#### THE DATA ####

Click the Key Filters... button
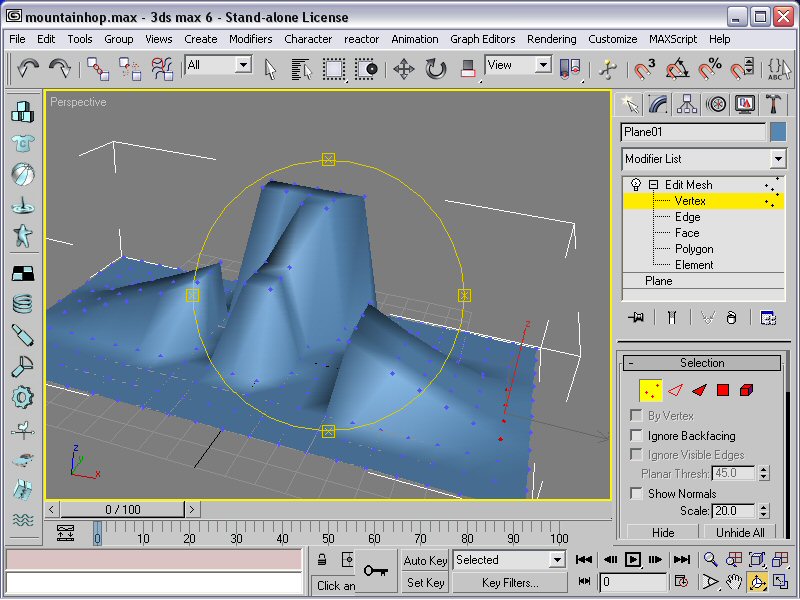This screenshot has width=800, height=600. pyautogui.click(x=510, y=583)
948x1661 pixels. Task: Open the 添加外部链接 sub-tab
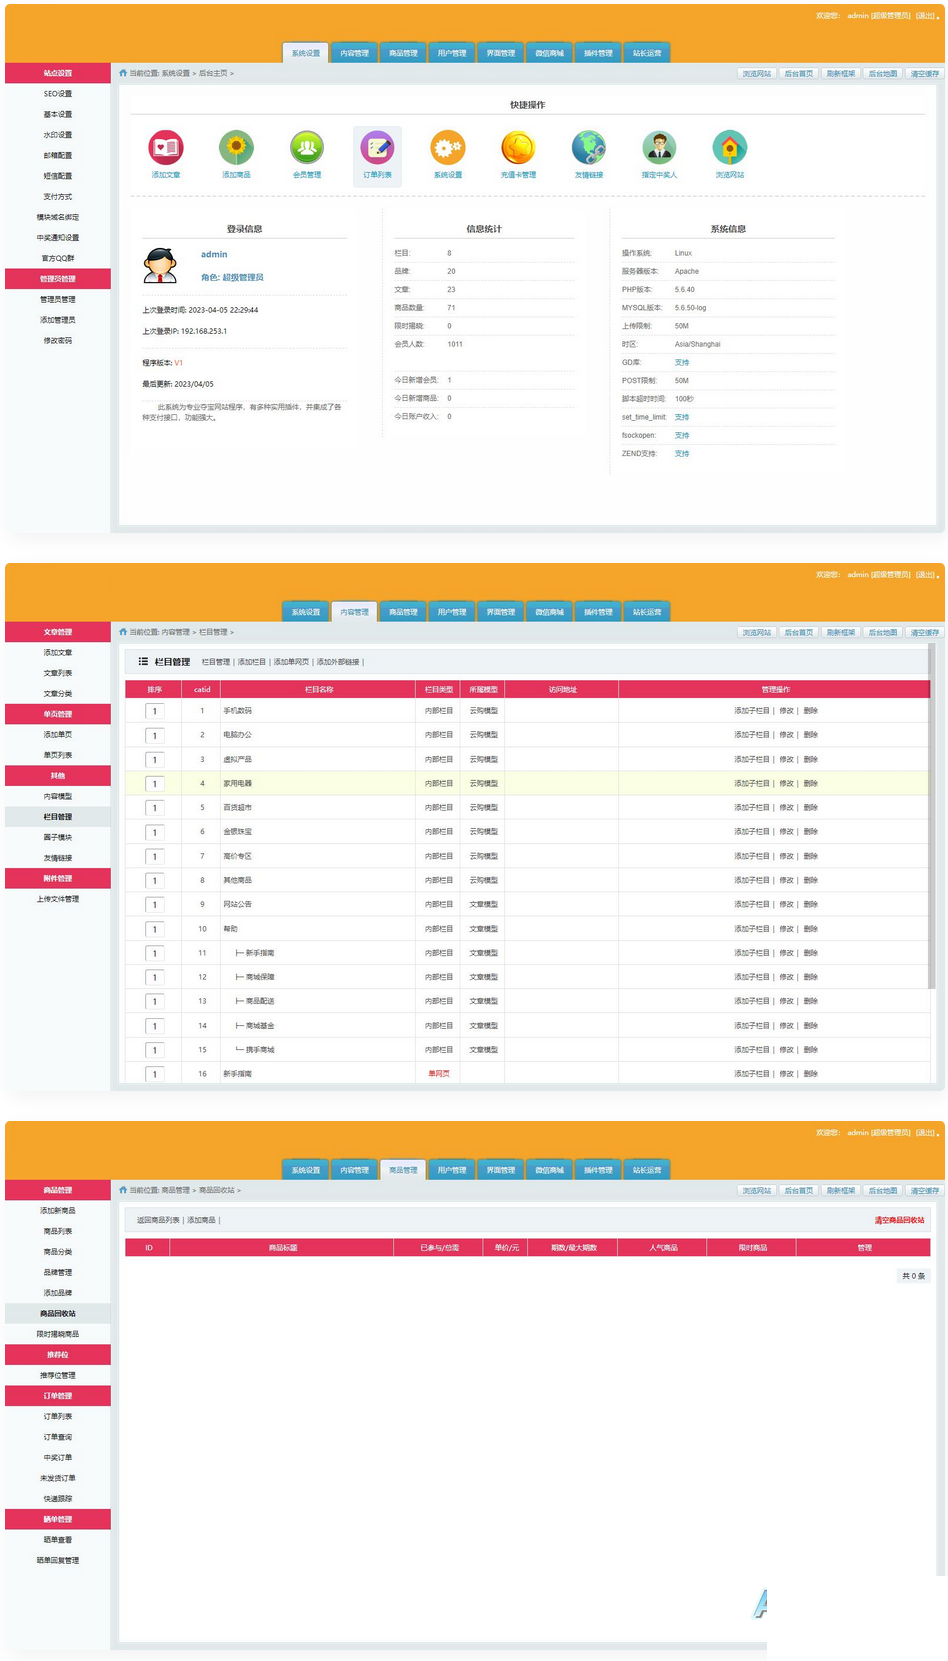click(x=337, y=662)
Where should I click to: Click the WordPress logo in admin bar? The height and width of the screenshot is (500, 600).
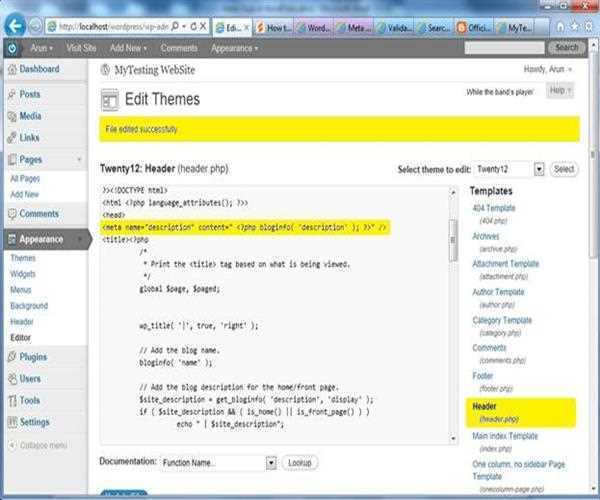point(12,47)
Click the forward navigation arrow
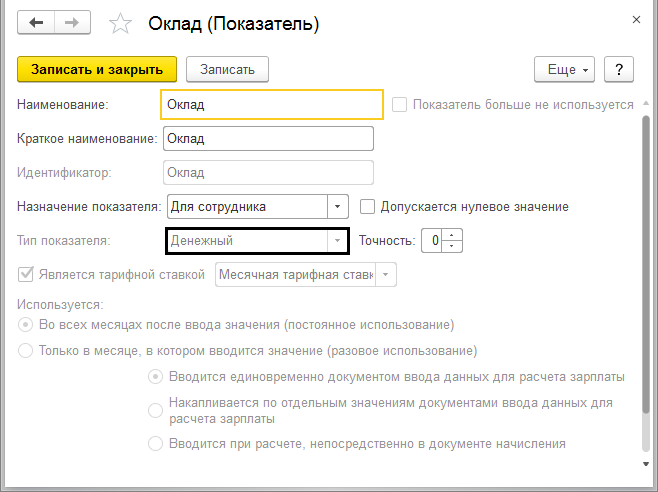 coord(72,21)
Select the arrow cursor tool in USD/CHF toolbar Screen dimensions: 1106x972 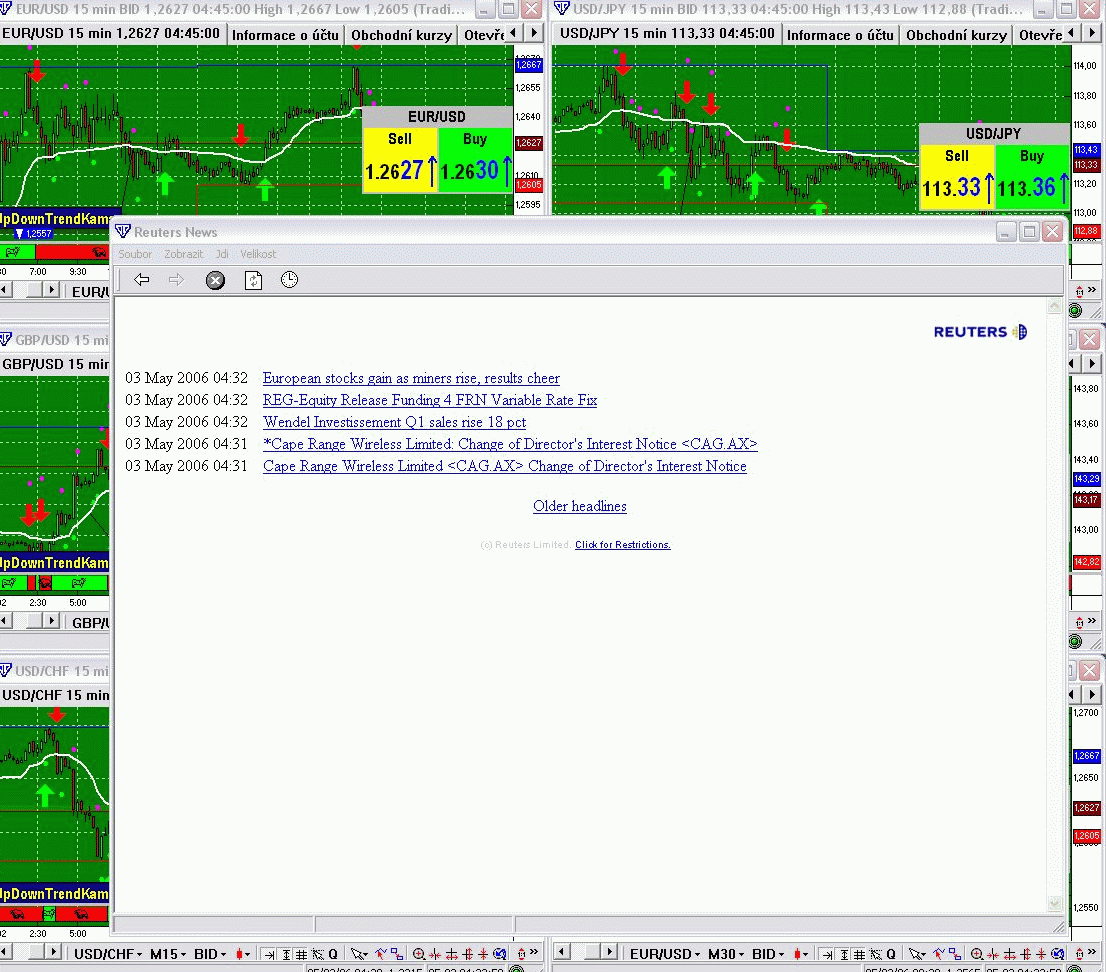[x=359, y=954]
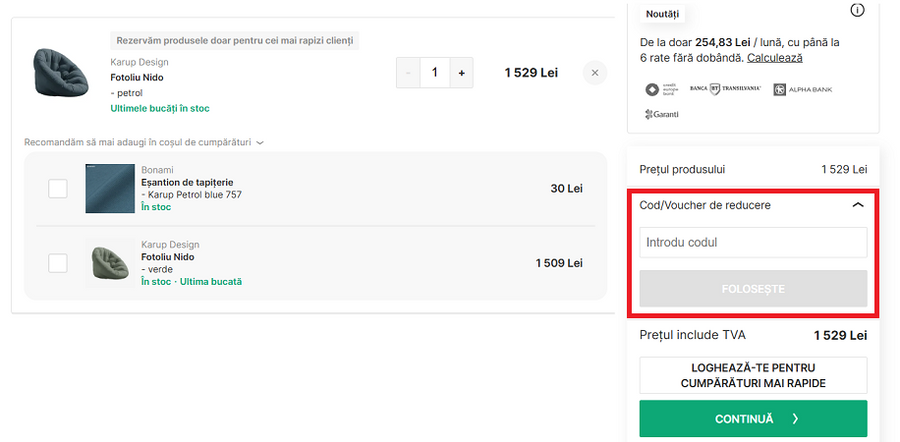Remove Fotoliu Nido petrol from cart
Viewport: 900px width, 442px height.
click(x=595, y=73)
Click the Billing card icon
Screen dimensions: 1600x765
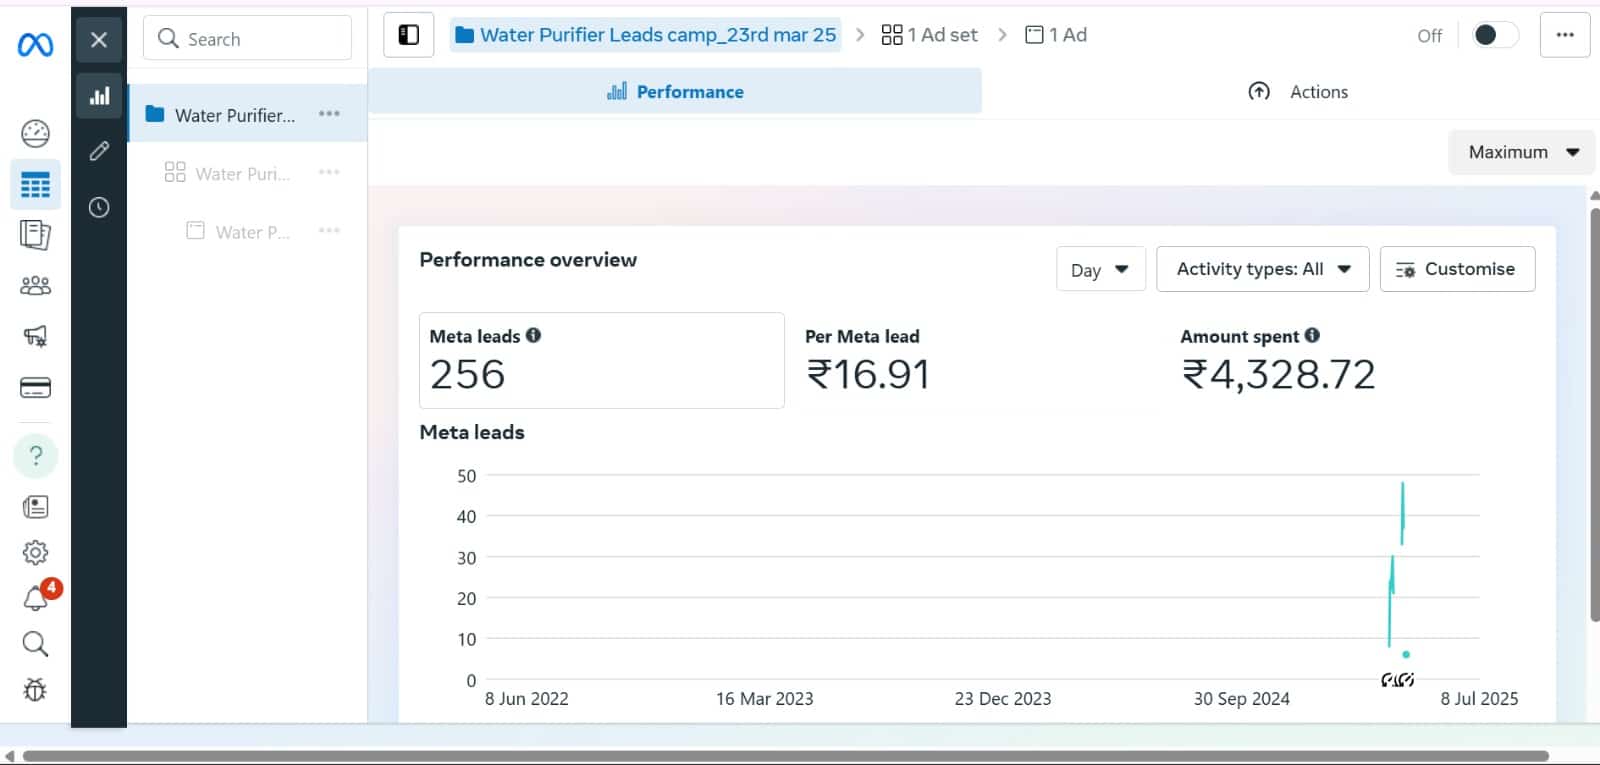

####

- **EXERCISE DESCRIPTION**
Your answer must be exactly the lines from the one containing "Click the Billing card icon" through the last line of the records above, both included, with every picture left out.

- **TASK OUTPUT**
Click the Billing card icon
Screen dimensions: 1600x765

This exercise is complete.